(Saved entries)
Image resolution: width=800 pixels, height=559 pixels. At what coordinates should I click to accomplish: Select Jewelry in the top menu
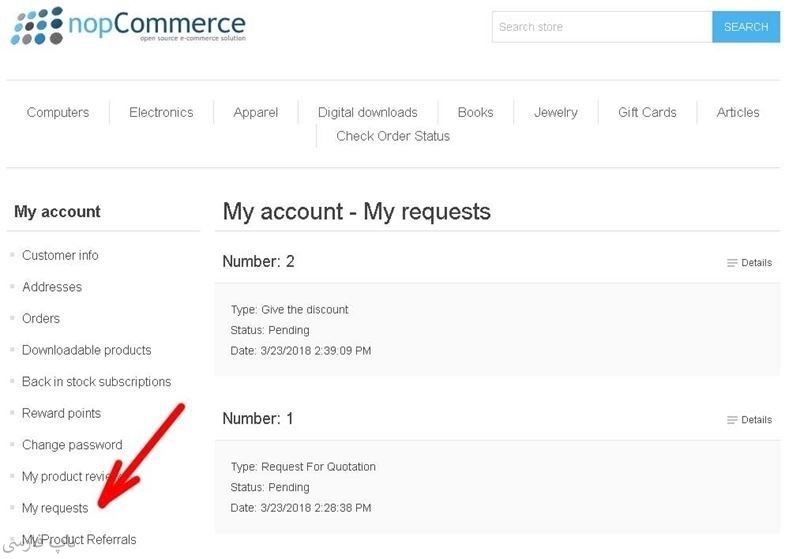pyautogui.click(x=555, y=112)
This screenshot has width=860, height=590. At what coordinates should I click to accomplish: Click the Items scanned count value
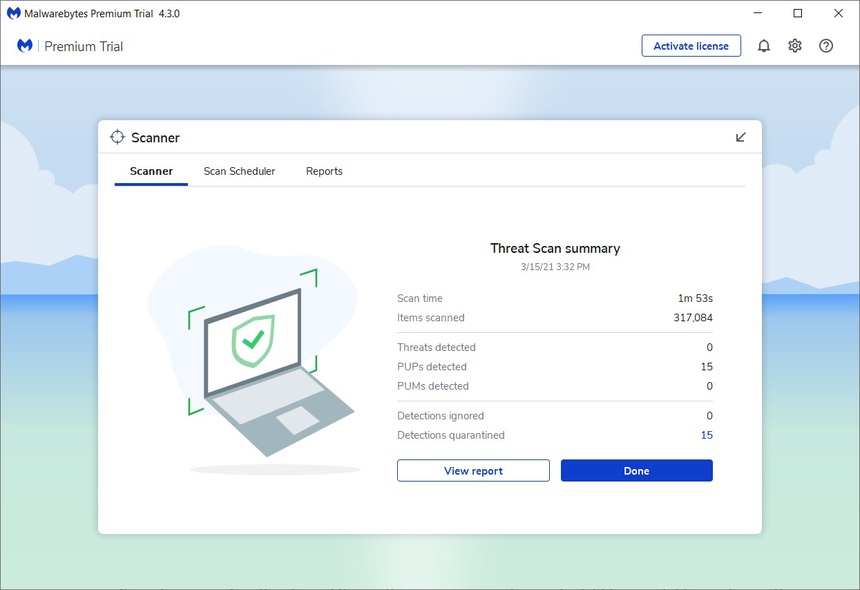694,317
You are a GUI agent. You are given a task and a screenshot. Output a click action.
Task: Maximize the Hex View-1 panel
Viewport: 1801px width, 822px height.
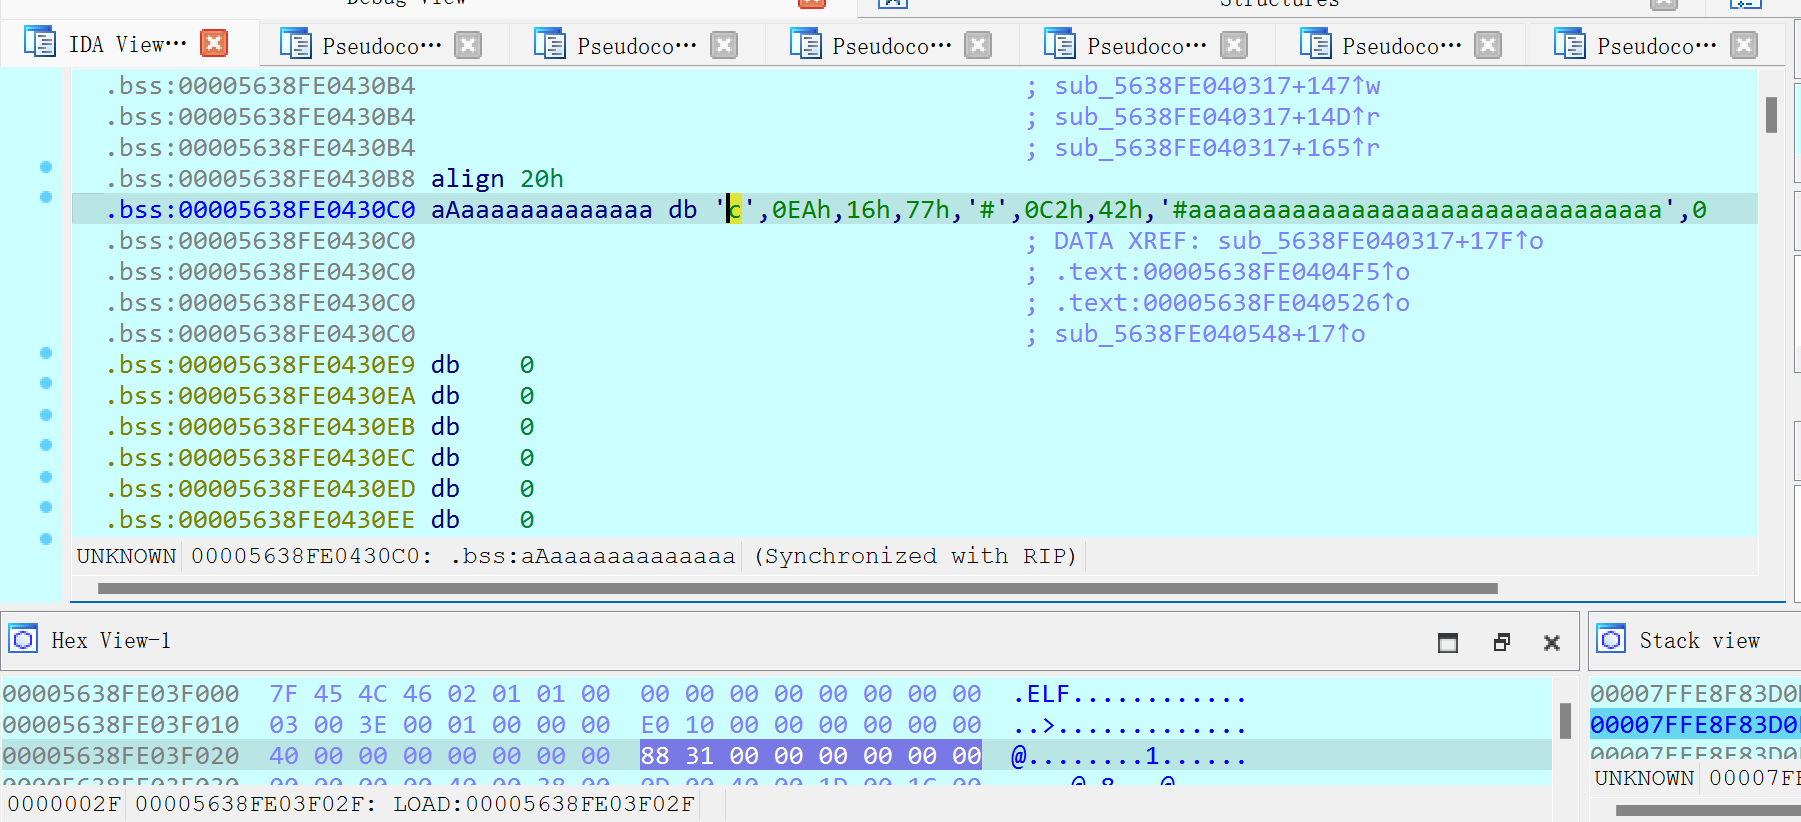(1447, 642)
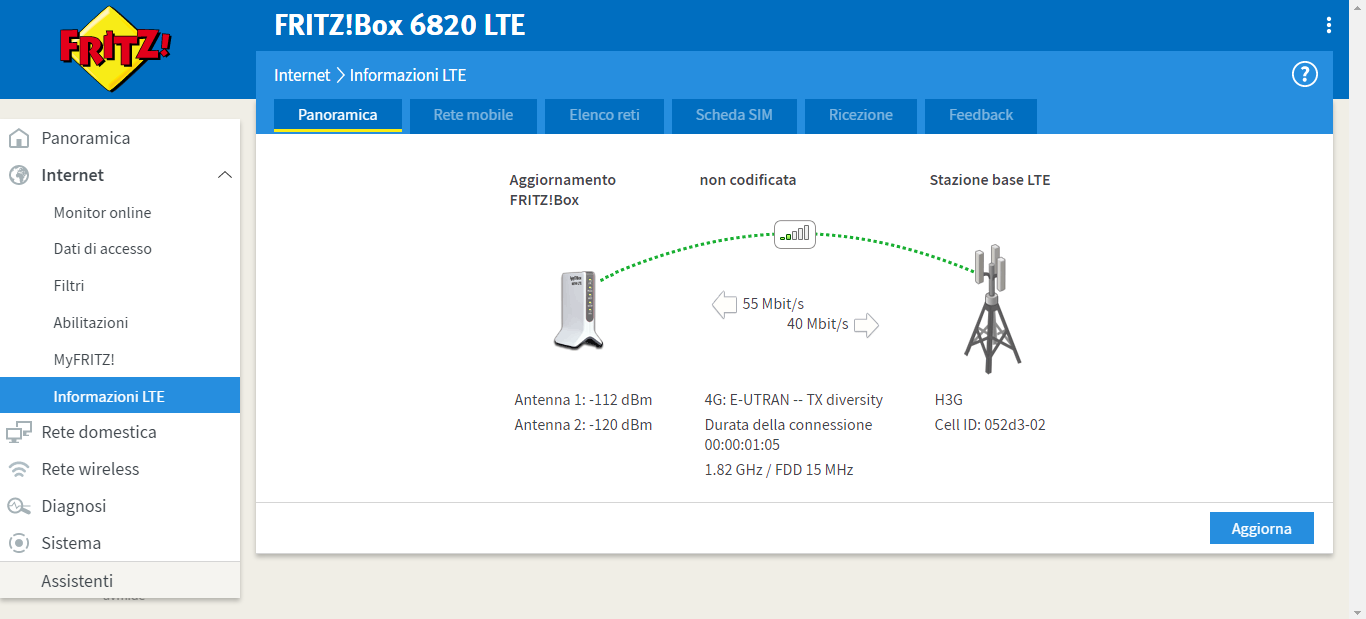Open the Elenco reti tab
The image size is (1366, 619).
(x=604, y=115)
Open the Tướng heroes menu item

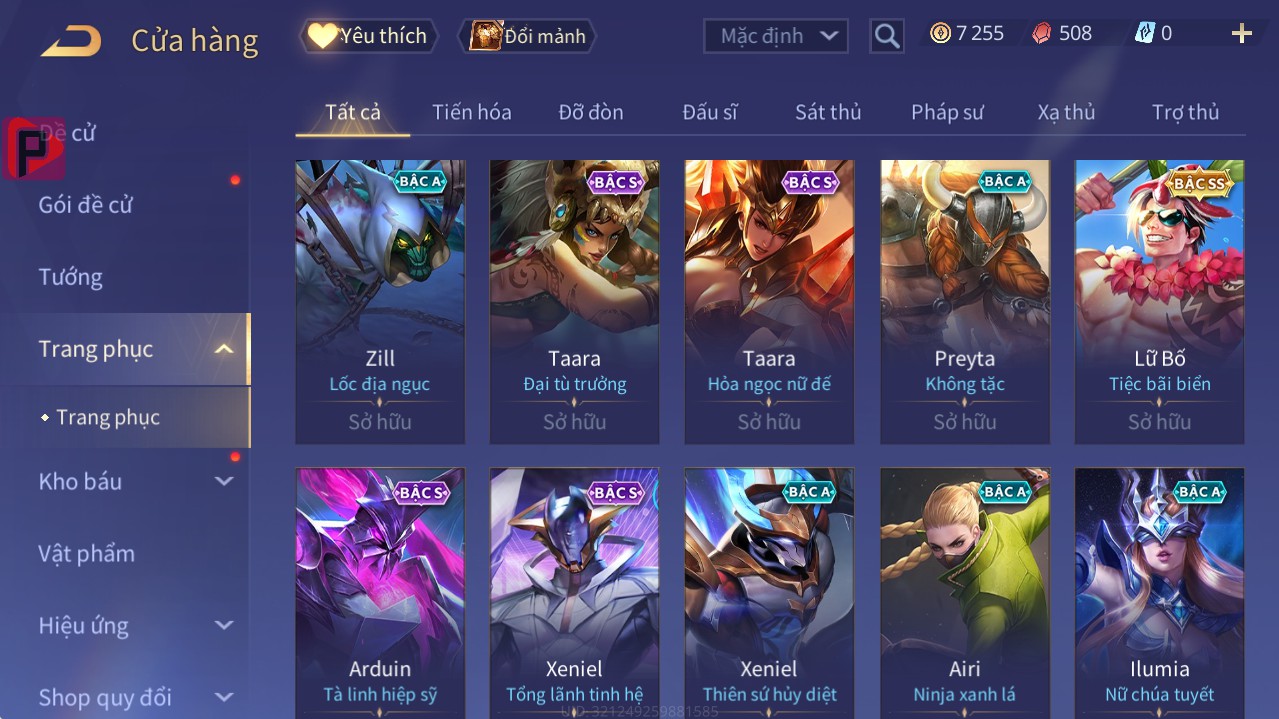tap(71, 277)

◆ GOAL OF THE EXERCISE
Write out each entry above once more, exactly as written, and drop the pictures.

◆ EXERCISE RESPONSE
Image resolution: width=800 pixels, height=559 pixels. At what coordinates should I click to accomplish: Select Jewelry in the top menu
pyautogui.click(x=555, y=112)
This screenshot has width=860, height=590. At what coordinates should I click to accomplish: Click the Items scanned count value
694,317
You are a GUI agent. You are given a task and a screenshot. Output a click action.
Task: Maximize the Hex View-1 panel
Viewport: 1801px width, 822px height.
(1447, 642)
Open the Elenco reti tab
The image size is (1366, 619).
(x=604, y=115)
Open the Tướng heroes menu item

tap(71, 277)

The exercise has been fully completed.